Cosa significa la curiosità per Lei?
Per me la curiosità è la capacità di guardare oltre ciò che conosciamo già. È il desiderio di capire, di fare domande, di non accontentarsi della prima risposta; continuare a imparare e guardare al cambiamento come a un’opportunità. Per me essere curiosi significa anche riconoscere che possiamo imparare da chiunque: da un collega, da un cliente, da un
collaboratore... In un mondo che evolve rapidamente, è una competenza essenziale per crescere e innovare.
Quale parola associa spontaneamente alla curiosità?
Scoperta. Perché la curiosità è il primo passo di ogni scoperta, grande o piccola che sia.
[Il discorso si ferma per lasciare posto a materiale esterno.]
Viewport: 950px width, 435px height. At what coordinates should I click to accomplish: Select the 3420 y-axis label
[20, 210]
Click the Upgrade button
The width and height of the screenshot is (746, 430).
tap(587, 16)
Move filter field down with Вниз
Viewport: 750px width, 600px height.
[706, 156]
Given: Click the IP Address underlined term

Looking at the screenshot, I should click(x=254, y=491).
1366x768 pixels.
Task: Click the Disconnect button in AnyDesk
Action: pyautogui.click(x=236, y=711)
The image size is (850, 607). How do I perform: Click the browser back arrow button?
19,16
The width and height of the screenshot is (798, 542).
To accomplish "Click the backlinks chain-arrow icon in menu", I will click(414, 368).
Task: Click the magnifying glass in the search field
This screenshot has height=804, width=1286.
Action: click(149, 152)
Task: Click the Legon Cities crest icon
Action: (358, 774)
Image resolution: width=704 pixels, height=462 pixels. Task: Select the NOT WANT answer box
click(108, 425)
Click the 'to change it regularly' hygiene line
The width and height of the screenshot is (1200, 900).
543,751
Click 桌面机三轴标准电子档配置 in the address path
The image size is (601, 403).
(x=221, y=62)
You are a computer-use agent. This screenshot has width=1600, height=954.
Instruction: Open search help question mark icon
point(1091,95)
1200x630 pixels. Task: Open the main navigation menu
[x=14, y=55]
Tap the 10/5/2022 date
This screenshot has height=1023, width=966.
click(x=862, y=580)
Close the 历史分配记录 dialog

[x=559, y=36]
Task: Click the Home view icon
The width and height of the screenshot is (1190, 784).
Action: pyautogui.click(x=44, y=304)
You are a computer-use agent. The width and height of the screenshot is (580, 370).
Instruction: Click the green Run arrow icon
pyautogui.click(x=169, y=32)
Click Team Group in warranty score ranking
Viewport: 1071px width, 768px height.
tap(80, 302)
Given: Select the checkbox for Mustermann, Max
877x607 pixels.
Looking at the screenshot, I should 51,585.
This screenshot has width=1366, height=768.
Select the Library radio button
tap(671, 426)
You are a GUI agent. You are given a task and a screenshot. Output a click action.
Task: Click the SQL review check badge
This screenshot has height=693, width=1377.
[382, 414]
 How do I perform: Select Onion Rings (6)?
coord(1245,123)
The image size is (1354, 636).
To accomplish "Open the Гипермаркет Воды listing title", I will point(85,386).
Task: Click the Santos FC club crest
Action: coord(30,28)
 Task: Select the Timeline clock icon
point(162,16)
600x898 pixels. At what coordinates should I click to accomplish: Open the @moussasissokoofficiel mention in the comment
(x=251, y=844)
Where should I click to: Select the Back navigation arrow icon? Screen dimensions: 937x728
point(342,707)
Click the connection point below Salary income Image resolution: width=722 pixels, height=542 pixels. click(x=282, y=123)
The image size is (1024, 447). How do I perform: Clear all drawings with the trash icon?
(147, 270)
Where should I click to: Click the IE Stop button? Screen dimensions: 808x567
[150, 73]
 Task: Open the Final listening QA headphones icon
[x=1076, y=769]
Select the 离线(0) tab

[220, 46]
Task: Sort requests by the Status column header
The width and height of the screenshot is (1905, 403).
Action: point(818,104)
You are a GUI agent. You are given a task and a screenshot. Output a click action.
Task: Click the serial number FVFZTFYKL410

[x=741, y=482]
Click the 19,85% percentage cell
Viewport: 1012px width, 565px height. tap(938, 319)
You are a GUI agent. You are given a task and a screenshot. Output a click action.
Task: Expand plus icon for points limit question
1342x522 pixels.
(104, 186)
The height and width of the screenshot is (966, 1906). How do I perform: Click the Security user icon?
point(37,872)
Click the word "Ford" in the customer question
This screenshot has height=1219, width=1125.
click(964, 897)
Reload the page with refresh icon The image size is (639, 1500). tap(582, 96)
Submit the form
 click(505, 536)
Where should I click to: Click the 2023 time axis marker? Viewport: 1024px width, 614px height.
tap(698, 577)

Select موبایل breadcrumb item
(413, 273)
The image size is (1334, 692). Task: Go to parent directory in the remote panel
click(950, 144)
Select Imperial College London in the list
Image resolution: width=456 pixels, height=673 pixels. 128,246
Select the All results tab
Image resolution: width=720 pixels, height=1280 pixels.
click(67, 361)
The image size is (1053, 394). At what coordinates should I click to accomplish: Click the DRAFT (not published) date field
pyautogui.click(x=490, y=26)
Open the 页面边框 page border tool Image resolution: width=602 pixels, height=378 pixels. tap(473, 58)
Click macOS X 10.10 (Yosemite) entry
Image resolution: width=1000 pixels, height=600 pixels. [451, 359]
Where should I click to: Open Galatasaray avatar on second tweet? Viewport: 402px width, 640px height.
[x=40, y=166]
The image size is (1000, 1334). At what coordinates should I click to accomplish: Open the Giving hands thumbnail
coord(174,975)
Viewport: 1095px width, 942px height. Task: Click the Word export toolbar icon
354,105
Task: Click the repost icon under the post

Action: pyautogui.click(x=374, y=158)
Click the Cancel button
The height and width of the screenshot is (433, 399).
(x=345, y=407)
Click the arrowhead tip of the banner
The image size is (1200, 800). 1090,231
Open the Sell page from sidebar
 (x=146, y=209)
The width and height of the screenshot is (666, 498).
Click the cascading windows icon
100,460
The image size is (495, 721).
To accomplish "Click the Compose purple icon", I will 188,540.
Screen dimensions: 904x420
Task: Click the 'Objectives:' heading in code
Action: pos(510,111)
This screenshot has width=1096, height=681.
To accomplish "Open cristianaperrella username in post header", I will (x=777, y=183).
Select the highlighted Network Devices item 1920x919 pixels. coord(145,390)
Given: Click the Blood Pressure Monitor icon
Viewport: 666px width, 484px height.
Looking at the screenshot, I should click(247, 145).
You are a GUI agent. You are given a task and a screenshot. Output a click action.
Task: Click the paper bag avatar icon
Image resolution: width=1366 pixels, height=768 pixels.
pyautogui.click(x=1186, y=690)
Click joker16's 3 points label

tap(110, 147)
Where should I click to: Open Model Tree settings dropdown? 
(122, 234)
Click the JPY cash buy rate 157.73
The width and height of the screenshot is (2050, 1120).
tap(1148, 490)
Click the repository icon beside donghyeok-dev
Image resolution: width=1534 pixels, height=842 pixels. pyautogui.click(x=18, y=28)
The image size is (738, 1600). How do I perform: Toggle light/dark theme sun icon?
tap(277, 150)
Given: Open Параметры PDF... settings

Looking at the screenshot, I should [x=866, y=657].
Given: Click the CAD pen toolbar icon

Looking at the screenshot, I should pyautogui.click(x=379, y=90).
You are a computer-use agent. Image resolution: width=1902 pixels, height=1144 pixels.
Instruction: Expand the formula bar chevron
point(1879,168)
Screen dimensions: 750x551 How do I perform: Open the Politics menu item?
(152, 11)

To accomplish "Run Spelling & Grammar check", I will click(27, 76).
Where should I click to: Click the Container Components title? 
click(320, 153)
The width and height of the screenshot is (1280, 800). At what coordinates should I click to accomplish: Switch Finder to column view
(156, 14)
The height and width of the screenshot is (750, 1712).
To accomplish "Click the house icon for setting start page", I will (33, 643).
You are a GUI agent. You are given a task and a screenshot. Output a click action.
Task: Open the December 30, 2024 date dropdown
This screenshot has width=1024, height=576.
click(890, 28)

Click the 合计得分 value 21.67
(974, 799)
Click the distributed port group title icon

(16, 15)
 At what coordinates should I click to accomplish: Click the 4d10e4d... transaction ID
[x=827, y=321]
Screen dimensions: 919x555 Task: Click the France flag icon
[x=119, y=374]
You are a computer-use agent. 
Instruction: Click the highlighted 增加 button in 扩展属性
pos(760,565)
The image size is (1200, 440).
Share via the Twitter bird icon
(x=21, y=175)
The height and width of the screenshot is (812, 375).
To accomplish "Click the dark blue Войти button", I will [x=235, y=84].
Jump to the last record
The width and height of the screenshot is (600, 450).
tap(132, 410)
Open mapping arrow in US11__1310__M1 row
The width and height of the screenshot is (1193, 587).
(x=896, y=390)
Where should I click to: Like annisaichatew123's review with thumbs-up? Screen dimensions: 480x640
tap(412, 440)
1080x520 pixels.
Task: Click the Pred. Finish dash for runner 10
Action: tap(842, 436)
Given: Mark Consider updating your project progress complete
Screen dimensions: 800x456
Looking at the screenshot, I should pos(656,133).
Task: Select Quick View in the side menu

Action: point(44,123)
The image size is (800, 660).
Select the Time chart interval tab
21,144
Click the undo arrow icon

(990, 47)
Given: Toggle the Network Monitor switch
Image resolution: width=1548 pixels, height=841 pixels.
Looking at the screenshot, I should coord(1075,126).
Ogni volta che siamo curiosi allarghiamo il nostro orizzonte: scopriamo un'idea nuova, una prospettiva diversa, una soluzione che fino a un momento prima non riuscivamo a vedere. La curiosità apre porte che spesso non sapevamo nemmeno esistessero e ci permette di vedere possibilità dove altri vedono solo vincoli.
Le viene in mente un momento in cui la curiosità ha cambiato profondamente la Sua vita o carriera?
Più che un momento specifico, penso alle volte in cui ho scelto di uscire dalla mia zona di comfort accettando nuove sfide. La curiosità mi ha sempre aiutata a vedere il cambiamento come un’opportunità di crescita. La curiosità ha la forza di spingerci ad attraversare confini che da soli difficilmente supereremmo portandoci a scoprire nuove opportunità e capacità che non sapevamo di avere.
Come si crea, in azienda, una vera «cultura della curiosità»?
Partendo dall’esempio. Quando i leader ascoltano, fanno domande e valorizzano punti di vista diversi, le persone si sentono incoraggiate a contribuire e innovare. Se riusciamo a trasformare le domande in uno strumento di crescita, parte della cultura aziendale, riusciamo a creare anche una cultura della curiosità grazie alla quale l’innovazione e il
cambiamento diventano strutturali.
Qual è la domanda migliore che Le sia mai stata posta?
"Quale decisione prenderesti se non avessi paura di fallire?" È una domanda che aiuta a distinguere i limiti reali da quelli che ci imponiamo da soli. Credo che questa sia una domanda che dovremmo porci più spesso, soprattutto nei momenti di cambiamento: non per eliminare la paura, ma per evitare che sia lei a decidere per noi.
Cosa suscita attualmente la Sua curiosità, a livello privato o professionale?
Sicuramente l’intelligenza artificiale e il modo in cui potrà trasformare il nostro modo di lavorare e di vivere. Ma la mia curiosità non riguarda solo la tecnologia in sé: mi interessa soprattutto capire come può aiutare le persone a prendere decisioni migliori e a dedicare più tempo alle attività che generano vero valore. E’ l’intersezione tra innovazione, competenze umane e creazione di valore che oggi alimenta maggiormente la mia curiosità.